▶ _WHAT THE TASK ASKS_: Please restate the records that follow exactly, skipping their images.

::: RECORDS PROVIDED :::

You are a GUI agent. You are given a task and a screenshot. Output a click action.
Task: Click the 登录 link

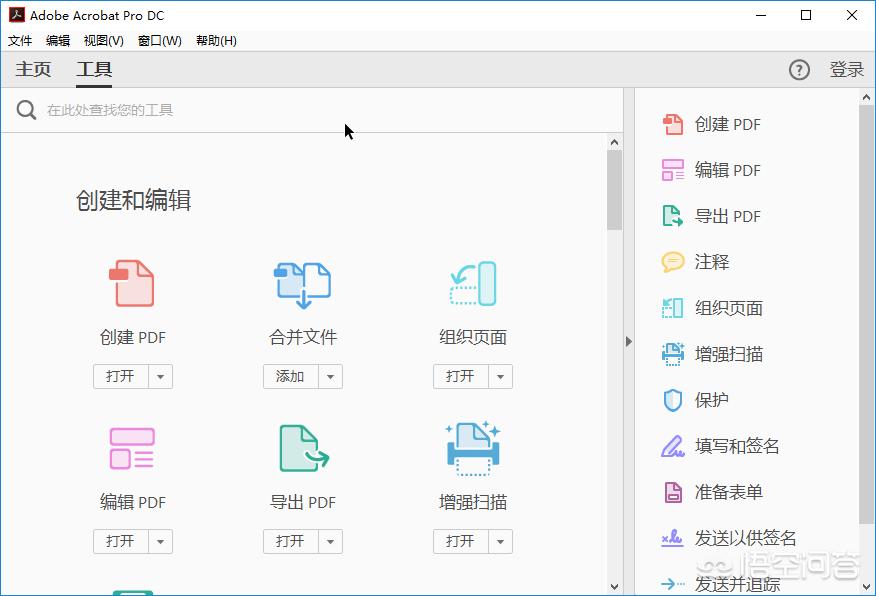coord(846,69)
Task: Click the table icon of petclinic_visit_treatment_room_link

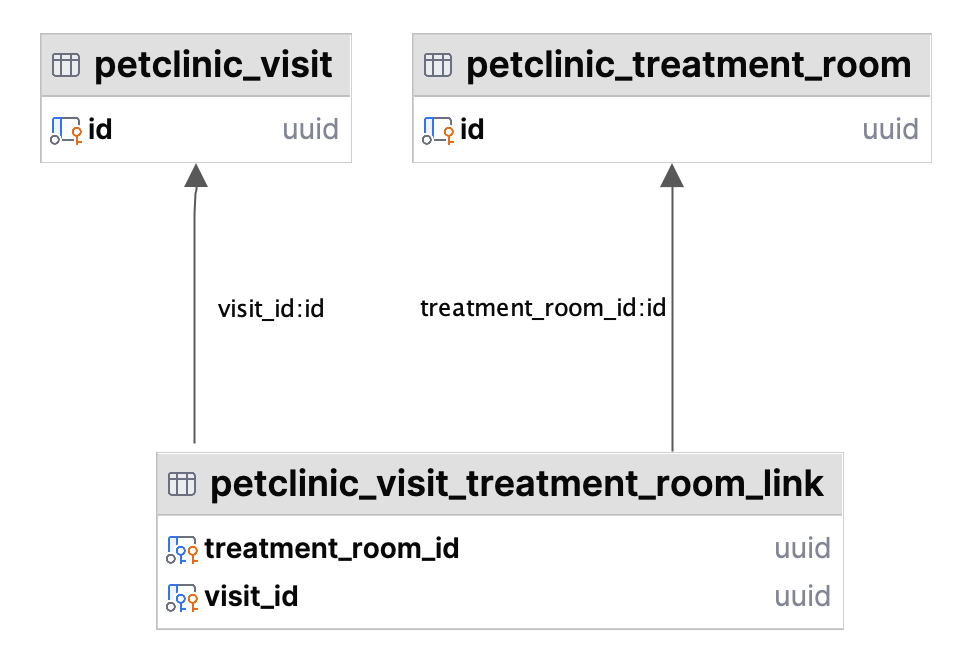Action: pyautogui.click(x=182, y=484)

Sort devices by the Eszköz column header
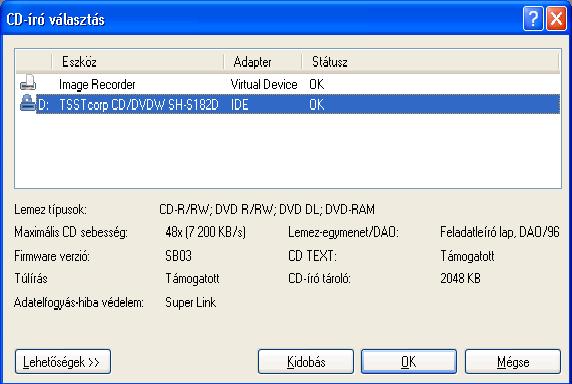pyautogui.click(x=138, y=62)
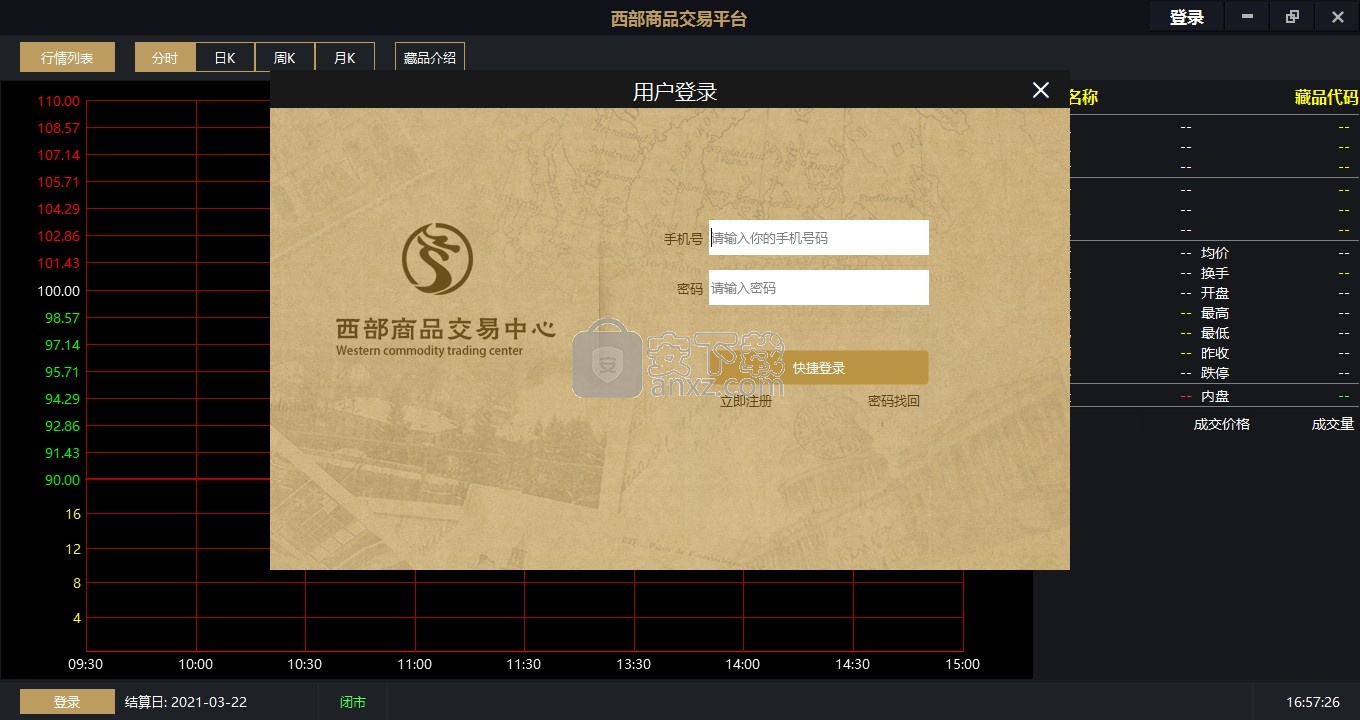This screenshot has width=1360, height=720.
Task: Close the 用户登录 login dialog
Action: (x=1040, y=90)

:::

▶ _TASK OUTPUT_:
You are a GUI agent. You are given a task and a screenshot. Output a click action.
Task: Click the 登录 link

coord(846,69)
Task: Click the table icon of petclinic_visit_treatment_room_link

Action: pyautogui.click(x=182, y=484)

Sort devices by the Eszköz column header
pyautogui.click(x=138, y=62)
This screenshot has width=1360, height=720.
Task: Close the 用户登录 login dialog
Action: (x=1040, y=90)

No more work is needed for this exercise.